## What to work on
Reproduce word for word the lines between those holding "The image size is (1456, 819)." and "Click the Back icon in ribbon", inclusive, and nothing else from the data below.

## Input
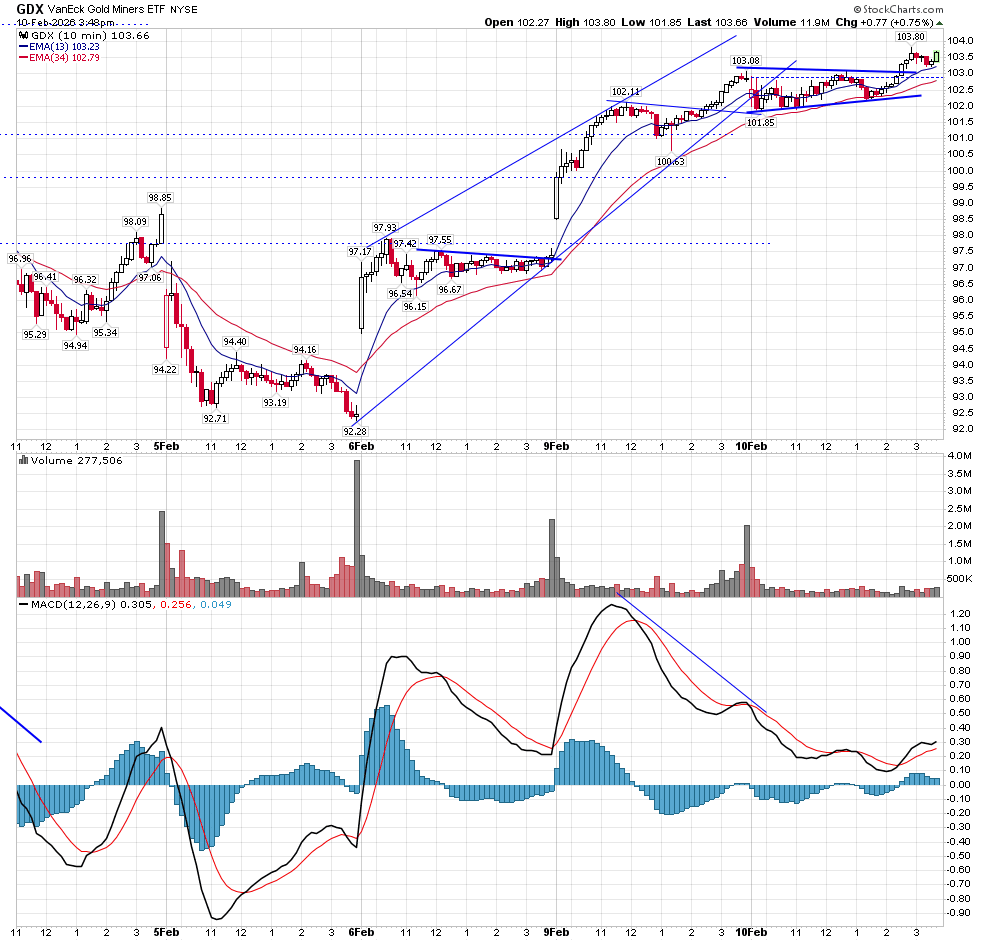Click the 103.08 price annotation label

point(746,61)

* * *

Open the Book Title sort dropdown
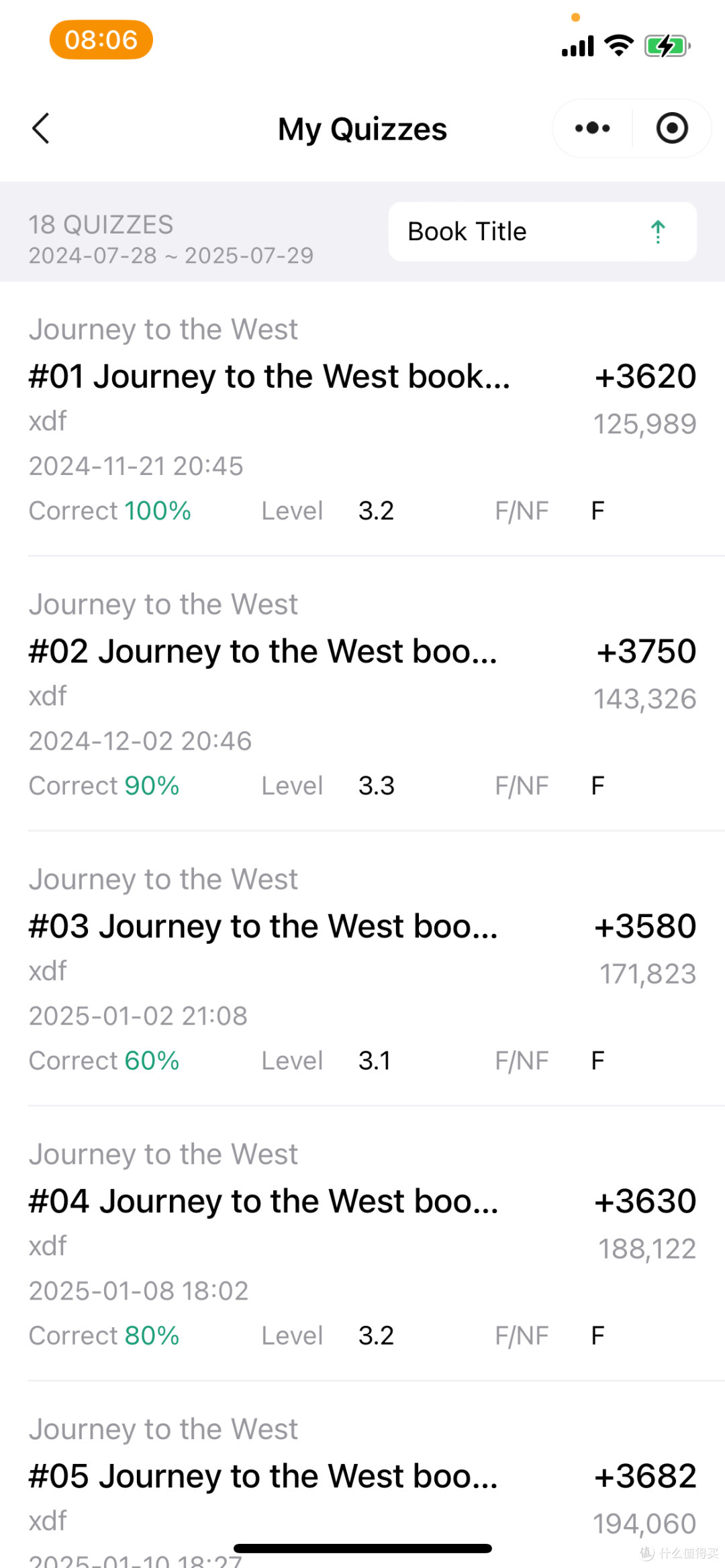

...

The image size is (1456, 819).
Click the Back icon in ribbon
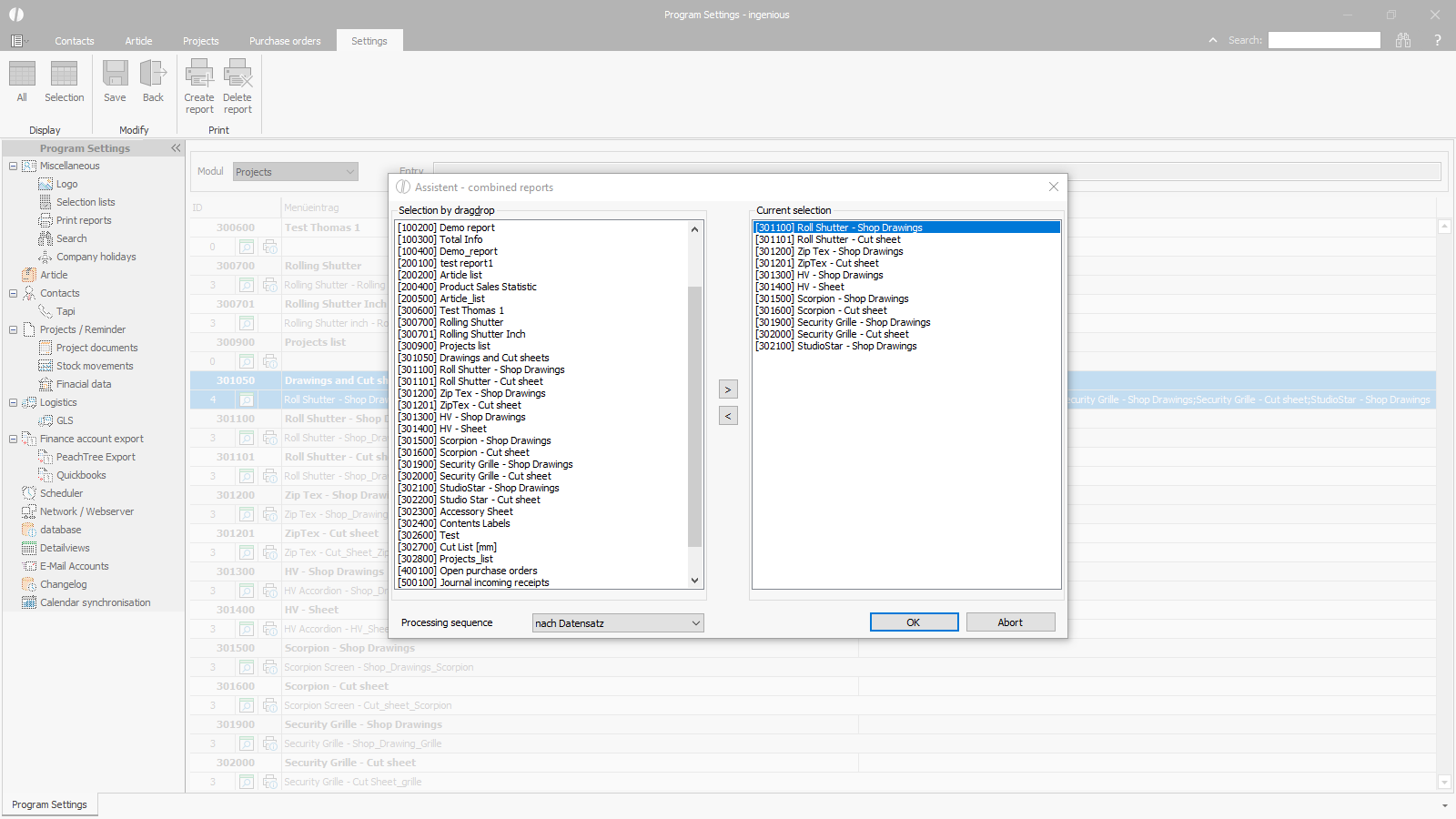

## Answer
The image size is (1456, 819).
Click the Back icon in ribbon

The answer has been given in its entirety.